Anschließend ging es gleich weiter mit dem – zum Glück unblutigen – Sängerkrieg.. Ann-Kathrin Karschnick, Christiane Gref, Susanne Ruitenberg, Esther S. Schmidt und meine Wenigkeiten traten mit recht unterschiedlichen Geschichten gegeneinander an. Den Sieg in beiden Kathegorien (beste Geschichte und bester Vortrag) konnte Christiane Gref für sich verbuchen.
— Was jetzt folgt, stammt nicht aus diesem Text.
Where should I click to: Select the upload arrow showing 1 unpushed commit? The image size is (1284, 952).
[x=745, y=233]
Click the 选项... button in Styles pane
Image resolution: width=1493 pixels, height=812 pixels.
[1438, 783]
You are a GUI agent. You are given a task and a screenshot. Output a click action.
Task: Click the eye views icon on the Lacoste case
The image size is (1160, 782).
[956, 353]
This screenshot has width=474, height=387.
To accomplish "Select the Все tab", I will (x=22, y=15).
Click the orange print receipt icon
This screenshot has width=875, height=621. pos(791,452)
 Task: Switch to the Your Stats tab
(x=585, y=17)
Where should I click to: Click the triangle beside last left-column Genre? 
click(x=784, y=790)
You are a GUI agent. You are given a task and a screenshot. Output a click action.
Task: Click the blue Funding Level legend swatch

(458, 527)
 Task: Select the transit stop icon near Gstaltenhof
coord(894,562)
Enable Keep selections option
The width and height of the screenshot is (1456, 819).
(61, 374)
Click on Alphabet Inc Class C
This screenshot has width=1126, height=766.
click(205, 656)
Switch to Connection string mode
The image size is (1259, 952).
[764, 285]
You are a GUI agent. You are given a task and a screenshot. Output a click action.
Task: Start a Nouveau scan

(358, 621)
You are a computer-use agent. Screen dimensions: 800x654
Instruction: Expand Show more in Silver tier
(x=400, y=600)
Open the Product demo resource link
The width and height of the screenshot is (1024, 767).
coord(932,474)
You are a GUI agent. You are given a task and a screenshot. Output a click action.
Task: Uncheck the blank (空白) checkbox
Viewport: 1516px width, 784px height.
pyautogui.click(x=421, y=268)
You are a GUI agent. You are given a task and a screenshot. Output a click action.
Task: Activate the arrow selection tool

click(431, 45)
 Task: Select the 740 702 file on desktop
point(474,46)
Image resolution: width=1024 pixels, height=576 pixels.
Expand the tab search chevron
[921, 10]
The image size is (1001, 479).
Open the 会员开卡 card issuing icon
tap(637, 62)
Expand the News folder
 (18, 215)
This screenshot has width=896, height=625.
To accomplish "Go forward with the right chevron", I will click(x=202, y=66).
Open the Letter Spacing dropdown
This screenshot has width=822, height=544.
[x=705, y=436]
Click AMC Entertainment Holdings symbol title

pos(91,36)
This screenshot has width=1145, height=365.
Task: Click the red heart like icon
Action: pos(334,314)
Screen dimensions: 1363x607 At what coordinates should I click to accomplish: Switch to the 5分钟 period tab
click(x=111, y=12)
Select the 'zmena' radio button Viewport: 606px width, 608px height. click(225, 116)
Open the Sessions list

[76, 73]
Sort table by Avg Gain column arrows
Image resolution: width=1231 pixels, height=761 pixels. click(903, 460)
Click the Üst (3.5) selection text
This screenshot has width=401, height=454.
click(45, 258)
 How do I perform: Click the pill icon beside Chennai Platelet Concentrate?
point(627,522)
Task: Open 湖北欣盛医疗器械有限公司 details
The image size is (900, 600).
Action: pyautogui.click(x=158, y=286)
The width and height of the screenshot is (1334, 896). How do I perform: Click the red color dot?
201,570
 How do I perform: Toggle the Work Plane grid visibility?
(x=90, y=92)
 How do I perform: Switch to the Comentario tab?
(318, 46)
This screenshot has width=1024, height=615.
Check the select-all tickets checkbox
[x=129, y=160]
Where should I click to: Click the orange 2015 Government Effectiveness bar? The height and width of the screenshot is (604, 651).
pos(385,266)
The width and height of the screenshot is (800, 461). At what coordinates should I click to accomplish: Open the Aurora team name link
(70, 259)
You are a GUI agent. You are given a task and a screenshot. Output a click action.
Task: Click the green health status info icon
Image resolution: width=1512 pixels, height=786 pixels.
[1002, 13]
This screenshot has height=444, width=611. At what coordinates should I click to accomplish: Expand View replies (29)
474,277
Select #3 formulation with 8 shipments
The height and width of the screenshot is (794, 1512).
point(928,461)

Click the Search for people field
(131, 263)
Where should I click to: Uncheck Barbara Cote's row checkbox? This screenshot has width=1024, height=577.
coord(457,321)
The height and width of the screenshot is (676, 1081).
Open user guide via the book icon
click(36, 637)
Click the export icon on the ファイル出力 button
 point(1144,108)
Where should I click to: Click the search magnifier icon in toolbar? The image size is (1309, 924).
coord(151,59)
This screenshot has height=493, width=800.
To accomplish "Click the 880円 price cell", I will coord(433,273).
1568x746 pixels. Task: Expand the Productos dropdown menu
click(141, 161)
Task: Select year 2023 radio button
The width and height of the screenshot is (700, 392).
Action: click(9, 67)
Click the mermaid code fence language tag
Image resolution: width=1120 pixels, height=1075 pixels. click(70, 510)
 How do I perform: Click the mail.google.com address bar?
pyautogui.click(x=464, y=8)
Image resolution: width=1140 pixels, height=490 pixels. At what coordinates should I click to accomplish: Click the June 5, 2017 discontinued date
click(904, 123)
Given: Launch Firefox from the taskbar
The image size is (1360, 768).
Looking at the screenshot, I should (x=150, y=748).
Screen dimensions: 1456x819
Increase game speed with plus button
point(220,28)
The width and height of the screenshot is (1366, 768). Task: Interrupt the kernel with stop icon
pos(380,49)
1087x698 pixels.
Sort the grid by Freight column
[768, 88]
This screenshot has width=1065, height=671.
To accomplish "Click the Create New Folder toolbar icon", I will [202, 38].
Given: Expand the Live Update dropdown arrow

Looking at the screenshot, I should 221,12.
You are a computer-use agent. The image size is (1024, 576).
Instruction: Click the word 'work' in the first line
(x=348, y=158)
Vor der Verleihung des Deutschen Phantastik Preisen blieb dann noch ein wenig Zeit, mit Autorenkollegen zu plauschen. Der Preisverleihung selbst konnte ich ganz entspannt lauschen, da diesmal kein Werk mit einem Beitrag von mir nominiert war. Wer an den Ergebnissen interessiert ist, kann sie gerne auf http://www.deutscher-phantastik-preis.de/ nachlesen.

Nach der Preisverleihung war ich dann noch einmal mit Lesen dran. Wenn man die Uhrzeit bedenkt – es war bereits 21.00 – dann wir mit sieben Zuhörern beachtlich viel Publikum, das sich durch unsere Geschichten aus „Karfunkelfeuer – und andere magische Momente“ verzaubern ließ. Wir, das waren Verleger Ulrich Burger und ich. Durch ihn kam ich dann auch noch zu einer ganz persönlichen Begegnung mit Erfolgsautor Thomas Finn.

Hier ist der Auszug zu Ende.